A difficult childhood or traumatic event does not have to ruin your adult life. Contact me to schedule your free 30 minute consultation.
Danijo says
Please describe the difference between flashbacks and Co-conscience memory or Co-conscious reliving of the event. The difference between watching a movie and being the movie? My PCP does not believe me.
Schawn Austin says
So co-conscious is a term often used by people with dissociative disorders (including people with DID). Not all Psychiatrists believe DID actually exists. I would expect that this not believing may also be a problem for PCPs. If your PCP doesn’t believe your disorder exists, it may be wise to seek treatment elsewhere. It really sucks when people who are supposed to be caring for us don’t believe us.
Amy Kempher says
I’m a CSA survivor with PTSD and I’m trying to understand what I’m experiencing. All of a sudden I’m remembering an event from childhood that I only ever knew bits and pieces of due to dissociation but now the holes are filled in, telling me the reason I didn’t remember more was due to trauma that happened. Now I have a more complete picture, but I just got all of this information with no images, wasn’t reliving it… so was this a flashback or involuntary memory? It felt like the information was just downloaded right into my brain. Any help is appreciated.
Schawn Austin says
Our brains are amazing and also very hard to understand. When we dissociate from a childhood trauma it can come back at some future point that I explain as our brain has decided that we can handle it now. If our brain can decide to give us back an awful memory it seems reasonable that it can also deliver that information in whatever way it chooses. The important thing is to heal yourself from those experiences.
Buford says
I’m amazed, I must say. Rarely do I encounter a blog that’s both educative and engaging, and let me tell you, you’ve hit the nail on the head. The problem is an issue that too few people are speaking intelligently about. Now i’m very happy I stumbled across this in my search for something concerning this.|
Benni says
The term “flashback” is being used in the contexts of PTBS and drug use. Am I correct that the term is the same, the subjective quality appears to be similar but they’re factually very different?
Schawn Austin says
I am not well enough informed on PTBS to speak to them being similar or not. My understanding of drug flashbacks is that they a re-experience of the chemically induced state, which would make them similar to trauma flashbacks in that they are a re-experiencing.
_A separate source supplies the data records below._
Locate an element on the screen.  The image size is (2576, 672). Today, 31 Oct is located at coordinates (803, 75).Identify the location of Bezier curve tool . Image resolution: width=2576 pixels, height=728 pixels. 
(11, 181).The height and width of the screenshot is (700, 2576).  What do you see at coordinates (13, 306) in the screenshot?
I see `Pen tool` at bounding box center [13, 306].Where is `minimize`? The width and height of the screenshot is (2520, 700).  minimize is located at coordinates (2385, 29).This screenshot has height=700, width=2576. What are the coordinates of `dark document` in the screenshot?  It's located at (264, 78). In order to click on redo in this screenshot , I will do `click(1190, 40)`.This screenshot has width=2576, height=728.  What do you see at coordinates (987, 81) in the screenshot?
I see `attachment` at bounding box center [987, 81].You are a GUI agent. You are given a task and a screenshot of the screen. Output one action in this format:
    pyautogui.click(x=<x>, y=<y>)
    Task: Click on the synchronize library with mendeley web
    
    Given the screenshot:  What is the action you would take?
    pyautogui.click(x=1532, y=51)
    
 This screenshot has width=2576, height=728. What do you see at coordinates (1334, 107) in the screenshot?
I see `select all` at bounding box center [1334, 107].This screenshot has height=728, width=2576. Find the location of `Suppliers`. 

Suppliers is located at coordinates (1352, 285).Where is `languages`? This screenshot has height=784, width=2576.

They could be very different if the original and/or re-experiencing are not traumatic or unpleasant.
Rhonda Dye says
Is there a term for involuntary terror images that didn’t happen? Also I have resigned myself to being strong no matter my past. I could write a series of books about my life. The whole gambit. Literal terror started at 18 months up to over 50 yes old. I won’t live long enough to recover. However I am interested in an answe to this.
Schawn Austin says
I would need some more information before I could answer your question. For example if you were almost in a car crash and you’re now experiencing vivid thoughts of what could have happened, that would be different from having terrifying and surreal images of events that couldn’t have happened (possibly because they’re set in unreal locations – outer space or another time). Please fee free to schedule a consultation to talk about this more in depth. Also you may be right that all your trauma can’t be healed, but that doesn’t mean healing isn’t worth doing. Life can be improved.